O colegiado também condenou a empresa ao pagamento do período integral de uma hora diária referente ao intervalo intrajornada, acrescido do adicional de horas extras, nos dias em que a jornada do motorista ultrapassou seis horas, incluindo os respectivos reflexos legais.
A relatora do recurso, ministra Maria Helena Mallmann, foi acompanhada pelos demais integrantes da Segunda Turma.
Caso teve origem em alteração de itinerário ocorrida em 2019
O episódio analisado pela Justiça do Trabalho ocorreu em 19 de fevereiro de 2019. Segundo a Real Auto Ônibus, o motorista alterou o trajeto previamente definido para a linha que operava no centro do Rio de Janeiro sem autorização da empresa.
De acordo com a transportadora, a mudança foi identificada por meio do sistema de rastreamento por GPS instalado no veículo. A empresa sustentou que a alteração do percurso resultou no não atendimento de passageiros que aguardavam nos pontos previstos no itinerário oficial da linha.
Com base nesses fatos, a companhia aplicou a penalidade de dispensa por justa causa ao empregado.
Trabalhador alegou que mudança ocorreu por orientação de autoridade de trânsito
No processo, o motorista afirmou que trabalhava na empresa desde 2015 e contestou a legalidade da dispensa.
Segundo o relato apresentado à Justiça, a alteração do itinerário ocorreu em razão de determinação de uma autoridade de trânsito diante de um congestionamento registrado na cidade naquele dia.
O trabalhador também sustentou que a dispensa teria ocorrido como forma de retaliação após o ajuizamento de uma ação anterior, na qual buscava o reconhecimento da rescisão indireta do contrato de trabalho em razão de situações que considerava irregulares.

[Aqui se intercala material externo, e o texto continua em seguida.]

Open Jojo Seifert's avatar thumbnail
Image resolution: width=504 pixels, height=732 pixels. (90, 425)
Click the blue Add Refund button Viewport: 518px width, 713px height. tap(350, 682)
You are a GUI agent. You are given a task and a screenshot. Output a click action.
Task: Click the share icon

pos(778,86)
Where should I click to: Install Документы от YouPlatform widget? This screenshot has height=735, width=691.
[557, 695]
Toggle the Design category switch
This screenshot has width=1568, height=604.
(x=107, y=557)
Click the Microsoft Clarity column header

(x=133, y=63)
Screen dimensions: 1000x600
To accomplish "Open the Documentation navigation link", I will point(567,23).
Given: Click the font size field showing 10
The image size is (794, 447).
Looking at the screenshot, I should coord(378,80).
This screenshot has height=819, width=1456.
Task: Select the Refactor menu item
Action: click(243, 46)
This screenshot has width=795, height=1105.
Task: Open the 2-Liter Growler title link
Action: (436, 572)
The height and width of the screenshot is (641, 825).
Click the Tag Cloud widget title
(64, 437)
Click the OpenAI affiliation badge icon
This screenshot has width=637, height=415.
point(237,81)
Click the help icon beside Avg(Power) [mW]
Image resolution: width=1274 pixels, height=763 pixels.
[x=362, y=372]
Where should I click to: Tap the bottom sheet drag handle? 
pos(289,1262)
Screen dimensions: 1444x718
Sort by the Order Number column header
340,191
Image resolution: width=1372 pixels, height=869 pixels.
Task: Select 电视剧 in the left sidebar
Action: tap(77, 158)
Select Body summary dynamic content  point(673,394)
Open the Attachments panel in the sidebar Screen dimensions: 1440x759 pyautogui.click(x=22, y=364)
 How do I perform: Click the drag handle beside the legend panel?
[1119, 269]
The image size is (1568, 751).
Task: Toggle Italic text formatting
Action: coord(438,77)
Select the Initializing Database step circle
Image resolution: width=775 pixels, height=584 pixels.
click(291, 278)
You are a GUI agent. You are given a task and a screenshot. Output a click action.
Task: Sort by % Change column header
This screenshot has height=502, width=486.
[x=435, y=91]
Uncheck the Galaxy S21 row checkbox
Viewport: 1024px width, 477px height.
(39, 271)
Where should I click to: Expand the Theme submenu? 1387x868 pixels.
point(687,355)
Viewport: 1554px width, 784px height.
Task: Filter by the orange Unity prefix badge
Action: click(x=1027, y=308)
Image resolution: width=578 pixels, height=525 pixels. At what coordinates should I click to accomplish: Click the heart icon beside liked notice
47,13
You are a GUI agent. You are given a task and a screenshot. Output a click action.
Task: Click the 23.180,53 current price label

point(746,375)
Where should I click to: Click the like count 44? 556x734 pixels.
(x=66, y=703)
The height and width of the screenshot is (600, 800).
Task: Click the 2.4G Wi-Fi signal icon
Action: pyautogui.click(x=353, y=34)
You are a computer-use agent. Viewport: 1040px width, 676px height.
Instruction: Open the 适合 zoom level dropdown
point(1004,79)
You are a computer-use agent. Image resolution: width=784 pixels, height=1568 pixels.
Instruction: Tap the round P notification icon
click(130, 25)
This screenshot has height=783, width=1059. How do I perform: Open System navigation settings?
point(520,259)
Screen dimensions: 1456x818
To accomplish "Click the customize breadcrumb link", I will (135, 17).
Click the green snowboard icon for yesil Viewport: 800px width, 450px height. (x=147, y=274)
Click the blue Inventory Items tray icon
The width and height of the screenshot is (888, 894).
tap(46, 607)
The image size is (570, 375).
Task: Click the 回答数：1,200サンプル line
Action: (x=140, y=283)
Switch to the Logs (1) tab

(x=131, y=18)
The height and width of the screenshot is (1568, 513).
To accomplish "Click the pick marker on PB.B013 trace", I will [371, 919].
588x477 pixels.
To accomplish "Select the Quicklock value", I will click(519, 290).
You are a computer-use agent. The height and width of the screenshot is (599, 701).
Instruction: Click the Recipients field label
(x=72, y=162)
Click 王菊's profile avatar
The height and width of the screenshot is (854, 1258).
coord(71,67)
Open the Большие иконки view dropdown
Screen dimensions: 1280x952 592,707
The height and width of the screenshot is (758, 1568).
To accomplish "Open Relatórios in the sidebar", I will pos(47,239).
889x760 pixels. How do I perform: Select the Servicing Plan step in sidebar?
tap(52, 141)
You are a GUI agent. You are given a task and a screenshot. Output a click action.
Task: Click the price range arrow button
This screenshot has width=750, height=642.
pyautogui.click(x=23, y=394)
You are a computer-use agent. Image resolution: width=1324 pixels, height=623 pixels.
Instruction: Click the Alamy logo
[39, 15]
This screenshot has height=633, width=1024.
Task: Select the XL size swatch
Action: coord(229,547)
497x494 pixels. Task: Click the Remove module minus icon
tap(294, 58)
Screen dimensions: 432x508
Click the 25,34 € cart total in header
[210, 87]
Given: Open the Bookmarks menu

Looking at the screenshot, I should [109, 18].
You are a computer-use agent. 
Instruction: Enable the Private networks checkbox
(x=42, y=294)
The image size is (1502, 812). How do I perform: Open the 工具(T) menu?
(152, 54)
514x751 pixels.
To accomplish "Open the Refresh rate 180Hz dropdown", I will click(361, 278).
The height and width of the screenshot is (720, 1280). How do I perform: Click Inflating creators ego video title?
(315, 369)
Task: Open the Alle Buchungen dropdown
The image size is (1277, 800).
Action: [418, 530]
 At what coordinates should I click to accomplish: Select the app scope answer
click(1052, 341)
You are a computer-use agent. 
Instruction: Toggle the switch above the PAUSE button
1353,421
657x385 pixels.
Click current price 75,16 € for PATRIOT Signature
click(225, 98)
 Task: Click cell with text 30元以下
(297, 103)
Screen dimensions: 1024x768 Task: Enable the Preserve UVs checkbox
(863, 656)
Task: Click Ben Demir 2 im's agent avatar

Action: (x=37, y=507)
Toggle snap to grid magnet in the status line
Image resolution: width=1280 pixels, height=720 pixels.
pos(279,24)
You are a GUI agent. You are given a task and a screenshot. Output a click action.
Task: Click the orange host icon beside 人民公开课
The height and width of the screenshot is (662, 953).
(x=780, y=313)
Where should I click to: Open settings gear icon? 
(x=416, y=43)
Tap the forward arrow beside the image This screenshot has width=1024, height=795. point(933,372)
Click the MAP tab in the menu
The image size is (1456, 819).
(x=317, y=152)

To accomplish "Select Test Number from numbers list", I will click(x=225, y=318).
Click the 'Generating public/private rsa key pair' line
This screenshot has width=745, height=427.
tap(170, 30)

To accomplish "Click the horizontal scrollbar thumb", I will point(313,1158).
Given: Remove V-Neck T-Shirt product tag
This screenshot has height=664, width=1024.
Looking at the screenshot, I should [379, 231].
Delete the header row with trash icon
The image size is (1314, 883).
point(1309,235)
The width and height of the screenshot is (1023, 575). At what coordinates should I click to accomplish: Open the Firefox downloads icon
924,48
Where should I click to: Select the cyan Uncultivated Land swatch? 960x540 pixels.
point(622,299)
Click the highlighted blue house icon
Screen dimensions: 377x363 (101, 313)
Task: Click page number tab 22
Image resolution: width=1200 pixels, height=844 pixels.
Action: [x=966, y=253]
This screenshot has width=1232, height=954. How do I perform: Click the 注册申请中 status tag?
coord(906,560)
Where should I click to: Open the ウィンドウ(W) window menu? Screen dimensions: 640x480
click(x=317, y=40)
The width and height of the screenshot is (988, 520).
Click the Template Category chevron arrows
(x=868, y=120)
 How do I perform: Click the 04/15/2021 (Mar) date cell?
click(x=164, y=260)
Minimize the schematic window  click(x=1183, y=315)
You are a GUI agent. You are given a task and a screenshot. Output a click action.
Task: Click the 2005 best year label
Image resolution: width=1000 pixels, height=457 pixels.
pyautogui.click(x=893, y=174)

O juízo de primeira instância, entretanto, entendeu que o motorista não conseguiu comprovar a alegação de que teria recebido orientação de uma autoridade de trânsito para alterar o percurso. Com isso, considerou a conduta uma falta grave e manteve a dispensa por justa causa.
A decisão foi posteriormente confirmada pelo Tribunal Regional do Trabalho da 1ª Região (TRT-RJ).
Diante desse cenário, a defesa do trabalhador apresentou recurso ao Tribunal Superior do Trabalho.
TST entendeu que penalidade aplicada foi desproporcional
Ao analisar o recurso, a ministra Maria Helena Mallmann destacou que o motorista tem a obrigação de cumprir o itinerário previamente estabelecido pela empresa. No entanto, observou que o episódio analisado não representava um comportamento reiterado nem demonstrava histórico de infrações semelhantes por parte do empregado.
Segundo a relatora, a empresa não observou os princípios da proporcionalidade e da gradação das penalidades disciplinares, critérios frequentemente considerados pela Justiça do Trabalho na análise da validade das punições aplicadas aos trabalhadores.

A ministra registrou ainda que a conduta atribuída ao motorista não alcançou gravidade suficiente para justificar a aplicação da mais severa sanção existente no contrato de emprego.
Com esse entendimento, a Segunda Turma decidiu reformar as decisões anteriores e converter a dispensa em desligamento sem justa causa, assegurando ao trabalhador o recebimento das verbas rescisórias correspondentes.